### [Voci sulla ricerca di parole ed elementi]
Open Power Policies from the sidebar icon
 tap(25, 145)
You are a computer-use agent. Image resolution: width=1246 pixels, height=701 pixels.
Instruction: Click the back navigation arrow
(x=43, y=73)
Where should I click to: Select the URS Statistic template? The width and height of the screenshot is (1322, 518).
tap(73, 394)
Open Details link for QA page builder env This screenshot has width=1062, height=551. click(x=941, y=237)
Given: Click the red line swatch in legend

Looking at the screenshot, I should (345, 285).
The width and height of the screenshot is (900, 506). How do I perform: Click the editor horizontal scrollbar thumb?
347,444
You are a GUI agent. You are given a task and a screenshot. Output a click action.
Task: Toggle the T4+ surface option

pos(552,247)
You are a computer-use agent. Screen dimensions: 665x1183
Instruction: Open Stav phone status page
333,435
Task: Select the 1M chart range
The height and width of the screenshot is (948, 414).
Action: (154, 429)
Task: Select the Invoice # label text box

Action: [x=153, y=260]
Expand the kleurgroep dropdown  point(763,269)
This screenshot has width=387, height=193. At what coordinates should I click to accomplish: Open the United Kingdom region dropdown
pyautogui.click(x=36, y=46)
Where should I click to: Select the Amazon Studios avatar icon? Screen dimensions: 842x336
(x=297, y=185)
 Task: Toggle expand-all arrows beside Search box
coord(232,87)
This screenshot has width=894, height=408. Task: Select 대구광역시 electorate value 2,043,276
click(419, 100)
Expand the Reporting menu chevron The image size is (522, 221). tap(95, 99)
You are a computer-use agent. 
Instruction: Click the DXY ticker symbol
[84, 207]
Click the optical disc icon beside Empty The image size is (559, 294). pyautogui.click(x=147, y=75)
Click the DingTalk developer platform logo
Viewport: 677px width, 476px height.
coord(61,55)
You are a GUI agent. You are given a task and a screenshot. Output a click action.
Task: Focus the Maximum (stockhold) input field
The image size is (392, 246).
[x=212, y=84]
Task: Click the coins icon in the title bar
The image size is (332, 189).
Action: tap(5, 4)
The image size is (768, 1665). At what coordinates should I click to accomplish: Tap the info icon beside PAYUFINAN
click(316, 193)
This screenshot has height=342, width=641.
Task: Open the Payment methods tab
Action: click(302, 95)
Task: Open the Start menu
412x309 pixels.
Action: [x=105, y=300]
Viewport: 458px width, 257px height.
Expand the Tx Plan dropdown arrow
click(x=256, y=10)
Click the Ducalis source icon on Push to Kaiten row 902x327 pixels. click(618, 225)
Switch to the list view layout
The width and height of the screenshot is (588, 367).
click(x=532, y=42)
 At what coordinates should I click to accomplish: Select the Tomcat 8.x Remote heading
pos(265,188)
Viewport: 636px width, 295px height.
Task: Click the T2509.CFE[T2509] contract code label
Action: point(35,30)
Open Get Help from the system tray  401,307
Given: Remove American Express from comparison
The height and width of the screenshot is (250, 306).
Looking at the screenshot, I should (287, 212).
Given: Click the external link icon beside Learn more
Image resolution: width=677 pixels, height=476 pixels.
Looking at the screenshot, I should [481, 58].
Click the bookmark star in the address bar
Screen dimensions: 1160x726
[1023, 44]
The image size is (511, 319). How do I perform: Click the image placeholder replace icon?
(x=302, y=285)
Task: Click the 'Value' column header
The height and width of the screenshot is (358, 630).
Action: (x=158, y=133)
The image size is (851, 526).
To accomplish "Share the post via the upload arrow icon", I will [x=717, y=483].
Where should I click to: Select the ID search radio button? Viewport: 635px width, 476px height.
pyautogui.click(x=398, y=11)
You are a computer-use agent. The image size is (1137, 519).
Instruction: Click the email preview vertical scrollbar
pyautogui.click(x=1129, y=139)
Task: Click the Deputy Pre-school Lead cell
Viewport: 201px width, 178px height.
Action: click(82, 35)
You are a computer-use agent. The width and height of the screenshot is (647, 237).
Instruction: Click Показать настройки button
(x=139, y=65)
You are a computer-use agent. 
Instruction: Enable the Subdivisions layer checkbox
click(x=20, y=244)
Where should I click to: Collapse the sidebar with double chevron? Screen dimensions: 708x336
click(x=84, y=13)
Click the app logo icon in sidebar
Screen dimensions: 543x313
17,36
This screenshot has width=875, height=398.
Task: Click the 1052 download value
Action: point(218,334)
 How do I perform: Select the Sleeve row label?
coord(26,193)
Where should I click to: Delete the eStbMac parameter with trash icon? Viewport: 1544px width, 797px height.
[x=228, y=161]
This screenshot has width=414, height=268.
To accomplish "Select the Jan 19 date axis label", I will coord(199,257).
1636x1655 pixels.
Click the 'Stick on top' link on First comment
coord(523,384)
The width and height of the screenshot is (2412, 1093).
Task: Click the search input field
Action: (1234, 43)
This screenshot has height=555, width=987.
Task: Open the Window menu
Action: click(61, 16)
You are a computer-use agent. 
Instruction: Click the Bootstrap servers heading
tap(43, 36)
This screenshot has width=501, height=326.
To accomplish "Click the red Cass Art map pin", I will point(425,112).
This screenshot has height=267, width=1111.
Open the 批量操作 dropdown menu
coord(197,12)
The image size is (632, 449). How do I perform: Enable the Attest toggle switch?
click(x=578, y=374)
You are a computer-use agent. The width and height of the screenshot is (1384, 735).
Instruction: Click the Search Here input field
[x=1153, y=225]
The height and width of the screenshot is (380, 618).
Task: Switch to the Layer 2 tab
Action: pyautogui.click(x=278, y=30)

### [IL COMPITO]
Restituisci senza alcuna modifica le righe dei record che vanno dalla riga contenente "is (647, 237)." fino alla riga contenente "click(x=84, y=13)", entrambe incluse.

### [SVOLGIMENTO]
You are a computer-use agent. The width and height of the screenshot is (647, 237).
Instruction: Click Показать настройки button
(x=139, y=65)
You are a computer-use agent. 
Instruction: Enable the Subdivisions layer checkbox
click(x=20, y=244)
Where should I click to: Collapse the sidebar with double chevron? Screen dimensions: 708x336
click(x=84, y=13)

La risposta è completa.